A certificate authority (CA) is a certificate that identifies the root CA at the top of the certificate chain. Amazon RDS Certificate Authority certificates rds-ca-2019 are set to expire between May 2024 and October 2024. If you use or plan to use Secure Sockets Layer (SSL) or Transport Layer Security (TLS) with certificate verification to connect to your RDS Multi-AZ deployment with two readable standbys, you can now use one of the new CA certificates rds-ca-rsa2048-g1, rds-ca-rsa4096-g1, or rds-ca-ecc384-g1 to replace the Amazon RDS Certificate Authority certificates rds-ca-2019.
Amazon RDS manages the DB server certificate on the database when you use the rds-ca-rsa2048-g1, rds-ca-rsa4096-g1, or rds-ca-ecc384-g1 CA with your Amazon RDS Multi-AZ deployment with two readable standbys.

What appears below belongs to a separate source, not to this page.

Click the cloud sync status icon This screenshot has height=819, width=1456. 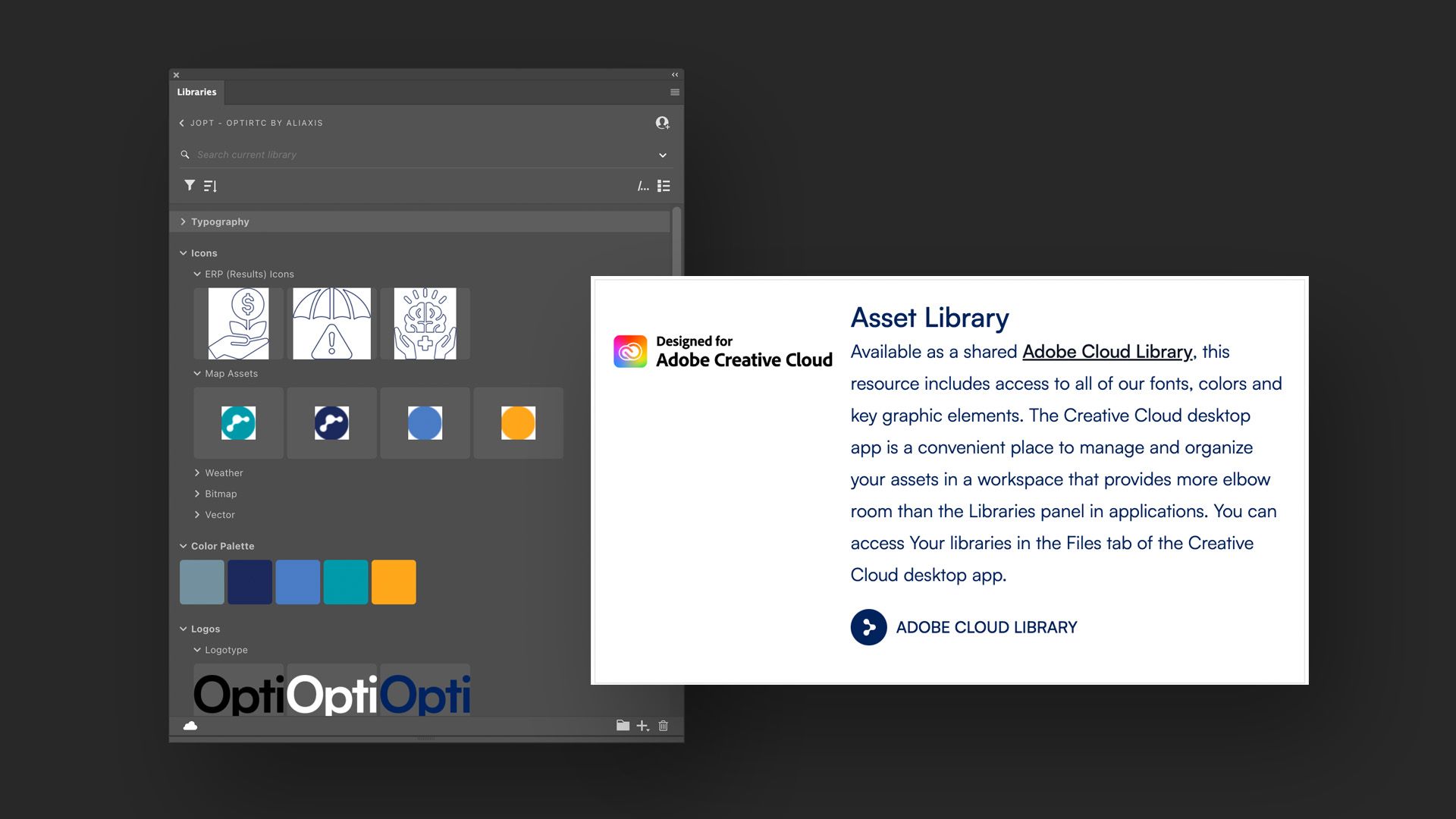190,726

Amazon RDS rotates the DB server certificate automatically before it expires. See the Amazon RDS User Guide for more information about rotating the certificates for your RDS Multi-AZ deployment with two readable standbys.
To view information about the CA for your Amazon RDS Multi-AZ deployment with two readable standbys, navigate to the Connectivity & security tab for one of the DB instances within the cluster in the console. See the Amazon RDS User Guide for instructions to update your CA certificate. You can create or update a fully managed Amazon RDS Multi-AZ database with two readable standbys in the Amazon RDS Management Console.